Saturday, December 9, 2017

The criminal mastermind who stayed on Baker Street.

As I've written here before, I don't like to review books in my blog as I have been at this far too long. Forty years as an active Sherlockian will make you a little jaded in some areas. Personally I have long felt, similarly, that movie reviewers lose their skills at some point, because they can never appreciate a given movie like someone who doesn't see a hundred movies a year and wind up reviewing it for other reviewers. You can make good points, but there's a freshness one can't recapture completely.

So it was with much trepidation that I started reading The Criminal Mastermind of Baker Street by Rob Nunn. Rob being a friend, I wanted to read the whole work, but if I read an entire book on Sherlock Holmes, it seemed like it really would need to be mentioned here. And, man, I'm old and cranky of late.

Luckily, The Criminal Mastermind of Baker Street is a very comfortable read, so comfortable that I forgot what the back cover said it was: "The Criminal Mastermind of Baker Street explores Sir Arthur Conan Doyle's original sixty stories through the lens of Sherlock Holmes the criminal instead of Sherlock Holmes the detective."

I kept finding myself going, "Okay, he's still involved with Henry Baker's goose, when is he going to go off the rails and do more crime?" It was a little like reading that similar volume Sherlock Holmes of Baker Street by William S. Baring-Gould and going "Hey, I know how Sherlock Holmes solved all these cases already! Get some new ones!" I enjoyed Baring-Gould's book as a younger Sherlockian, but now I think it would drive me crazy. Fortunately, The Criminal Mastermind of Baker Street has the untold tales to lean into for Holmes's criminal exploits and they work well as such. There is much crime here. And it does do some twisty things with the stories we know.

As Rob writes in the acknowledgements at the end of the book, The Criminal Mastermind of Baker Street started with the thesis for a Sherlockian article, "What if Sherlock Holmes had really been a master criminal?" and expands it from there, taking in the whole Canon. How would Holmes's interactions with all those familiar stories been different had he been a criminal? And how would they have been almost the same? What would such a thought-experiment show us?

It has always been said that Sherlock Holmes was different after the hiatus, and I think that Rob's work demonstrates that -- Sherlock Holmes seems to be a lot more criminal after he faces Moriarty. John Watson, I think, suffers a bit when Sherlock is doing bad, as he can't entirely be that great soul we see in the original Canon as he becomes a lot more active as a partner in crime than he was as a partner in detection. If Robert Mueller was going after Sherlock Holmes in the late 1890s, Watson would be going down first. (Fortunately, Lestrade was no Mueller, and Holmes was no . . . well, you get it.)

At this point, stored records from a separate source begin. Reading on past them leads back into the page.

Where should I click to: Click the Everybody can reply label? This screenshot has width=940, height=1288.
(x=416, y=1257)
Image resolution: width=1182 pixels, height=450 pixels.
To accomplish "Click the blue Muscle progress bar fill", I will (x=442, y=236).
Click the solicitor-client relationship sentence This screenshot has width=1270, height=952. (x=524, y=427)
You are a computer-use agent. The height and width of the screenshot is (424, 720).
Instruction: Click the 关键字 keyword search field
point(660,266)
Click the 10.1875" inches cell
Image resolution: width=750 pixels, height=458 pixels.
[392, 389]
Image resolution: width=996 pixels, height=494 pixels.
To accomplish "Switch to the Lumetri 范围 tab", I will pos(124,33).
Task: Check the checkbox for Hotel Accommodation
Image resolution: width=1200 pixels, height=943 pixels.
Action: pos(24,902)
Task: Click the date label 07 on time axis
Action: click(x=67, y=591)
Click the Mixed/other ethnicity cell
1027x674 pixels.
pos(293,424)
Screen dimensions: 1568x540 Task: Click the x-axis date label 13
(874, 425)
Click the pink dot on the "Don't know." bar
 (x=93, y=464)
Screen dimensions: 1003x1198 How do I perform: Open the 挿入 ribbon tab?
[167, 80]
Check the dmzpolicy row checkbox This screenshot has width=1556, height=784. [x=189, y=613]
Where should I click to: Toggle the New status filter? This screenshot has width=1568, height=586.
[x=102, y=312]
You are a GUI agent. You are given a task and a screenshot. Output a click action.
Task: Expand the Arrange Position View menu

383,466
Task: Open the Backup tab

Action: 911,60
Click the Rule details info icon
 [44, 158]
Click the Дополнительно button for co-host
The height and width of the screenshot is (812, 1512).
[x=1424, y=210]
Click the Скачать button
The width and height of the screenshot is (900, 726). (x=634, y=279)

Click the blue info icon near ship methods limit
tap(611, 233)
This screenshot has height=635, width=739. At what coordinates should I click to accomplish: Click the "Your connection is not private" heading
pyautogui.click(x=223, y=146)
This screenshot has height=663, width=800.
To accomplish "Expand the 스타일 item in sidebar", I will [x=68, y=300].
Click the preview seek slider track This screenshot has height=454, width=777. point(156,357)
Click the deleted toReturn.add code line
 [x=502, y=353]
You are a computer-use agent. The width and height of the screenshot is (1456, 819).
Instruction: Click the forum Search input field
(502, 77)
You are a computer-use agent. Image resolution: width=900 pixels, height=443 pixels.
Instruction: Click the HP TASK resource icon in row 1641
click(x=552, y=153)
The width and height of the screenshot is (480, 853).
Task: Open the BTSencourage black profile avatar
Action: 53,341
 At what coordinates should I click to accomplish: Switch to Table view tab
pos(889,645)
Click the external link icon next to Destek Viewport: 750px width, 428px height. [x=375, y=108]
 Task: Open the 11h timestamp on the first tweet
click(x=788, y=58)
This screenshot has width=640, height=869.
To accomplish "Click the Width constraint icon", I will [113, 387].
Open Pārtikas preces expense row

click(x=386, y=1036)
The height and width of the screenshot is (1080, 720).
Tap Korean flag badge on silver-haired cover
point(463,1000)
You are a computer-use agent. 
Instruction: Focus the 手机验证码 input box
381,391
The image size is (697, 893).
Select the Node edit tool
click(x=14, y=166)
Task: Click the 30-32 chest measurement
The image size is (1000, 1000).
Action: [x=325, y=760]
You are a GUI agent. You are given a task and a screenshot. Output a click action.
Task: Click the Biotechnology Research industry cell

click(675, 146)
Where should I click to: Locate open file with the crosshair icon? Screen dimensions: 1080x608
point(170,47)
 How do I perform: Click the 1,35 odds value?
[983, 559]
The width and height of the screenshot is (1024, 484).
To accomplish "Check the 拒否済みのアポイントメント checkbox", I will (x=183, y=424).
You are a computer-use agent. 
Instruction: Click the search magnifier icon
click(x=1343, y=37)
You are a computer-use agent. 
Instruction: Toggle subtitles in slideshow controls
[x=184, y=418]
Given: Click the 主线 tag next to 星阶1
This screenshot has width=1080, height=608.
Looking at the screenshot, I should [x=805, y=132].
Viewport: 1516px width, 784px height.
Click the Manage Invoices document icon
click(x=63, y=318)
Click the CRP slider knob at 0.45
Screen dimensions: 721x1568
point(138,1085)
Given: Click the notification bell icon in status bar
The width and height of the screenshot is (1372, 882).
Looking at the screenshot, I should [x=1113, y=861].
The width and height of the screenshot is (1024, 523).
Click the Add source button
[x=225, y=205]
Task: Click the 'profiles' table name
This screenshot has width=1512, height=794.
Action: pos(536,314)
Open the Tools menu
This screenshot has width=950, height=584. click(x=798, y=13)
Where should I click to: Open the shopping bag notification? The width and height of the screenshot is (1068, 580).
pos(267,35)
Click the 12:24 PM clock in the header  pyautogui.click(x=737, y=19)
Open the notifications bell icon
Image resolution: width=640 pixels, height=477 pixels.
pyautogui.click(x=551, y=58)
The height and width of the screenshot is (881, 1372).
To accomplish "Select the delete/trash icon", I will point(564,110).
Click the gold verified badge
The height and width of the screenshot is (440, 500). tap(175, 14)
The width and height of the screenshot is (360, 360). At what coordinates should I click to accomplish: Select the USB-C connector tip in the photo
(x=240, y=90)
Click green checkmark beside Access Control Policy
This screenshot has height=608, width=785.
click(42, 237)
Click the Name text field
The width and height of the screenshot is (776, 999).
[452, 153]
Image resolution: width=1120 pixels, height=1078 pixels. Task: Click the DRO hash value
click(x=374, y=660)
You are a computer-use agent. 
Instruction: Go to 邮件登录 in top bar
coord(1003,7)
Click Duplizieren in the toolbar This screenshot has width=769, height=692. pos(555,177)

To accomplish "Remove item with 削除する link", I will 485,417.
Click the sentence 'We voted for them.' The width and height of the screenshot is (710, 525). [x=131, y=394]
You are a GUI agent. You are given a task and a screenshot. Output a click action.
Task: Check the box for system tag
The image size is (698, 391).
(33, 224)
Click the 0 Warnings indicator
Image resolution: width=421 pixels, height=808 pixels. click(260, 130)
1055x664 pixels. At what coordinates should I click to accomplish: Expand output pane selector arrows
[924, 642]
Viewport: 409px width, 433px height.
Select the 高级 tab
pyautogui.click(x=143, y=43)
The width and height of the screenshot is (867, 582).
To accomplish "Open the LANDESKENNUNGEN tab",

So, The Criminal Mastermind of Baker Street: better for newbies than oldies, perhaps, but a book that'll definitely give you something to think about. It's available on Amazon and priced right for Christmas giving. And as with so many Sherlockian works by new writers of late, twenty years from now, you'll want to have added it to your collection when said writer's later works come out.

And that is the great part about having been a Sherlockian for forty years. You don't have to hunt for these things, because you bought them forty years ago.